Monday, December 20, 2004

What A Pacifer Does (and what it cannot do)

1. A rubber or plastic nipple or teething ring for a baby to suck or chew on.

2. Something or someone that brings peace.



It may be hard to believe, but these two definitions fit the same word. In the American English Dictionary, these are the definitions under the word pacifier.



The first night my son, Harry, came home from the hospital all he did was scream. He screamed and screamed and screamed some more. He screamed so much I thought my head might explode. My wife, Rachel (a speech pathologist) had heard that using a pacifier before the baby has really taken to the breast can make nursing more difficult. Because of this, she was hesitant to try the pacifier. After the second straight hour of crying, we decided to go for it.



The results were incredible. Silence. My son was indeed pacified.



That's what pacifiers do. They pacify. They bring a moment's peace. And they can be very effective, as long as they are used for that purpose.

COLLECTED MATERIAL.
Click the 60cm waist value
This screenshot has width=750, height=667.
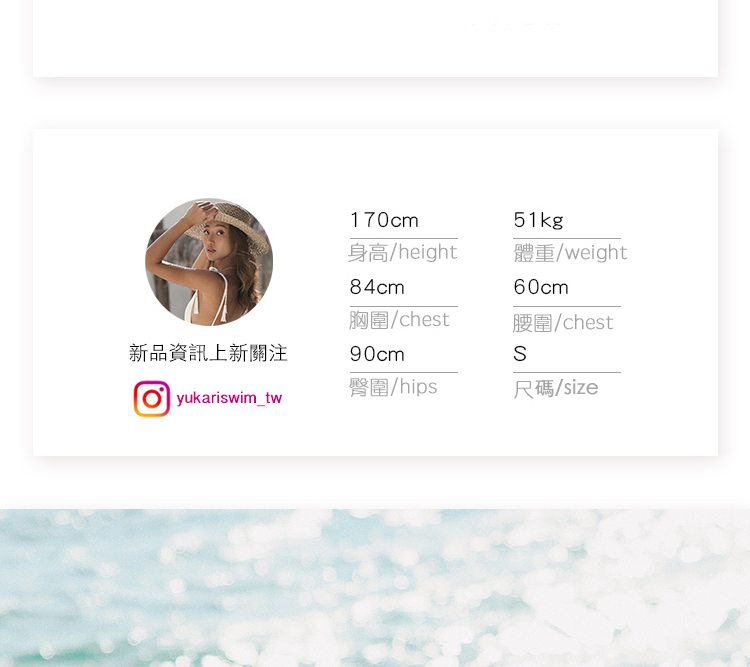pyautogui.click(x=541, y=287)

YOUR INSTRUCTIONS.
Could you write out the whole post about what a pacifier does, word for word, from its date line to its final sentence?

RESPONSE TO THE EXERCISE.
Monday, December 20, 2004

What A Pacifer Does (and what it cannot do)

1. A rubber or plastic nipple or teething ring for a baby to suck or chew on.

2. Something or someone that brings peace.



It may be hard to believe, but these two definitions fit the same word. In the American English Dictionary, these are the definitions under the word pacifier.



The first night my son, Harry, came home from the hospital all he did was scream. He screamed and screamed and screamed some more. He screamed so much I thought my head might explode. My wife, Rachel (a speech pathologist) had heard that using a pacifier before the baby has really taken to the breast can make nursing more difficult. Because of this, she was hesitant to try the pacifier. After the second straight hour of crying, we decided to go for it.



The results were incredible. Silence. My son was indeed pacified.



That's what pacifiers do. They pacify. They bring a moment's peace. And they can be very effective, as long as they are used for that purpose.